Mac & i 2/2024
S. 3
Editorial

Überfällige Kurskorrektur

Leonhard Becker

Apples App Store war das Beste, was iPhone-Nutzern passieren konnte: Eine zentrale Anlaufstelle bietet geprüfte Apps, die sich bequem laden, kaufen und abonnieren lassen und die man jederzeit wieder loswird.

Jetzt grätscht ausgerechnet die EU in diese über 15-jährige Erfolgsgeschichte und hat mit dem Digital Markets Act eine weitreichende Öffnung von iOS erzwungen (siehe S. 110). Für uns iPhone-Nutzer bedeutet das:  „Bitte anschnallen!“ Vielleicht findet man manche Apps künftig nicht mehr im App Store, sondern muss sie vergleichsweise umständlich auf den Websites der Anbieter suchen. Womöglich klinken sich einzelne Banken bei Apple Pay aus, um lieber eigene Bezahl-Apps aufs iPhone zu bringen.

Statt aus diesen Gründen kurzerhand auf die EU zu schimpfen, sollten wir die eigentliche Ursache für das Regelwerk im Blick behalten: Apple hält nämlich nicht einfach nur die Hand auf und verdient an allen In-App-Käufen mit, sondern bremst die Konkurrenz konsequent technisch und durch ärgerliche Vorgaben aus. Dass Apps bislang etwa nicht auf günstigere Kauf- oder Abomöglichkeiten verlinken durften, schützt allein Apples Geldbeutel – und sicher nicht iPhone-Kunden, die für Abos in einer iOS-App mitunter sogar mehr bezahlen. All das wird spätestens inakzeptabel, wenn im Alltag kein Weg mehr an einem Smartphone vorbeiführt und es mit iOS und Android nur noch zwei relevante Plattformen gibt.

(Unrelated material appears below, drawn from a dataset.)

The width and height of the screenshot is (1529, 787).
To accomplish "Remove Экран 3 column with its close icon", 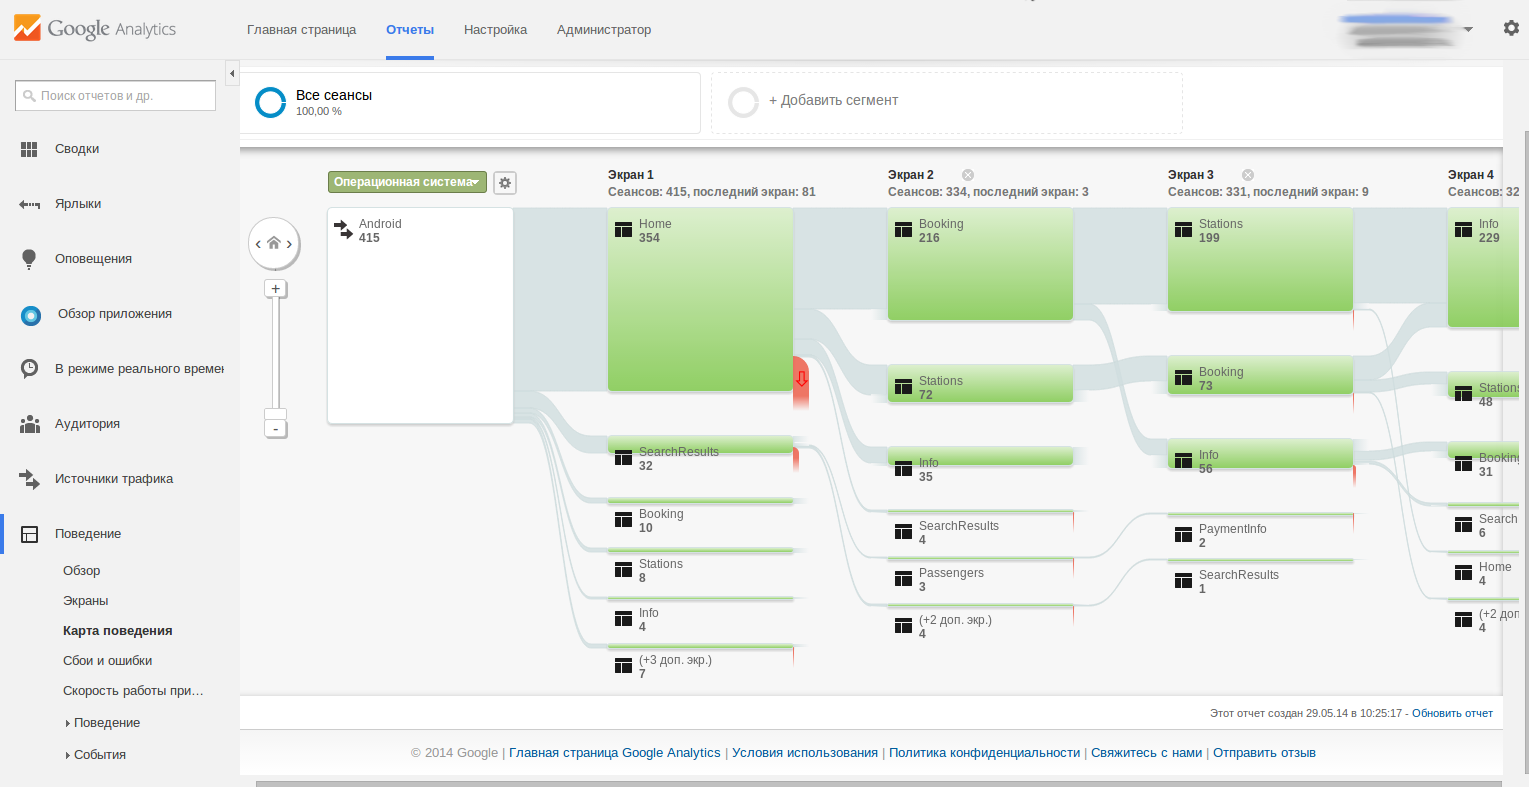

Apple hat es über Jahre ganz bewusst verschlafen, unter eigener Regie ein offeneres iPhone zu schaffen, das ähnlich flexibel und zuverlässig wie macOS ist. Statt jetzt die EU-Vorgaben zügig und für Nutzer möglichst schmerzfrei umzusetzen, bremst und blockiert Apple an jeder Ecke. Das vergrault auch so manche App-Anbieter, die schon lange schlecht auf Apple zu sprechen sind. Wie sehr mangelndes Entwicklerinteresse eine Plattform hemmt, lässt sich gut beim derzeit kargen Software-Angebot der Vision Pro beobachten (siehe S. 16). Das ist letztlich nicht nur schlecht für Apple, sondern auch für die Kunden.